Rows on where the targets appear
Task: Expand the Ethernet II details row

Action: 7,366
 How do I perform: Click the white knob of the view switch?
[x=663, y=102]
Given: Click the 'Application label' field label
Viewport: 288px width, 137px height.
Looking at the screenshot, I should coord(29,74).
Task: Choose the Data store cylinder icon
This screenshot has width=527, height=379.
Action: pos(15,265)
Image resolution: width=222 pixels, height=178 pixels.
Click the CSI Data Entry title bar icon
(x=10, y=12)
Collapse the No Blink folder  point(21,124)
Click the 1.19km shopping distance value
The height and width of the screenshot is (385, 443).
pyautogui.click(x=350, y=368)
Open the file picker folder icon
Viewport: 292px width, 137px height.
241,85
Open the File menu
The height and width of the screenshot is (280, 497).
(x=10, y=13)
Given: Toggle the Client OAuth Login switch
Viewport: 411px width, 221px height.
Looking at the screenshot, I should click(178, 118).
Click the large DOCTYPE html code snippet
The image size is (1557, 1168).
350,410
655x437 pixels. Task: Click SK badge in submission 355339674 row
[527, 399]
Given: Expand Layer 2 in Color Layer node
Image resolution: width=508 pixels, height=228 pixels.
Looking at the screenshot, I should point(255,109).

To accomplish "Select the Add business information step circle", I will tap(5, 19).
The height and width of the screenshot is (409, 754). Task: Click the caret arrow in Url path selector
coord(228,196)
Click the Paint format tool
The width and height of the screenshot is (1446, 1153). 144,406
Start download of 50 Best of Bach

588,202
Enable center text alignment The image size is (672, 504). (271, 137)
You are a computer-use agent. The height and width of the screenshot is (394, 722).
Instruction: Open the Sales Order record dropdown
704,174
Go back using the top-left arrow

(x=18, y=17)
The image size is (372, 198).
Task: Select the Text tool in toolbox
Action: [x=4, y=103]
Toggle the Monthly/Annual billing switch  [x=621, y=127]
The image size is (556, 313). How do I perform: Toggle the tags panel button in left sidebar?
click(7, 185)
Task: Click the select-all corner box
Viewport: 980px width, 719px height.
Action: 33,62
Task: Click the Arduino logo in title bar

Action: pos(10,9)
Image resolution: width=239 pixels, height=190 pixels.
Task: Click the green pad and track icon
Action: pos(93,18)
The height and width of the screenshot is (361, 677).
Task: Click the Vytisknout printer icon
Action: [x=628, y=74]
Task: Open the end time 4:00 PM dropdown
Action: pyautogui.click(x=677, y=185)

Stated exercise
Return the lines of the material exactly as they are, starting at the line that contains "You are a computer-use" and ending at the final line of the material.

Response below
You are a computer-use agent. The height and width of the screenshot is (394, 722).
Instruction: Open the Sales Order record dropdown
704,174
Go back using the top-left arrow

(x=18, y=17)
The image size is (372, 198).
Task: Select the Text tool in toolbox
Action: [x=4, y=103]
Toggle the Monthly/Annual billing switch  [x=621, y=127]
The image size is (556, 313). How do I perform: Toggle the tags panel button in left sidebar?
click(7, 185)
Task: Click the select-all corner box
Viewport: 980px width, 719px height.
Action: 33,62
Task: Click the Arduino logo in title bar

Action: pos(10,9)
Image resolution: width=239 pixels, height=190 pixels.
Task: Click the green pad and track icon
Action: pos(93,18)
The height and width of the screenshot is (361, 677).
Task: Click the Vytisknout printer icon
Action: [x=628, y=74]
Task: Open the end time 4:00 PM dropdown
Action: pyautogui.click(x=677, y=185)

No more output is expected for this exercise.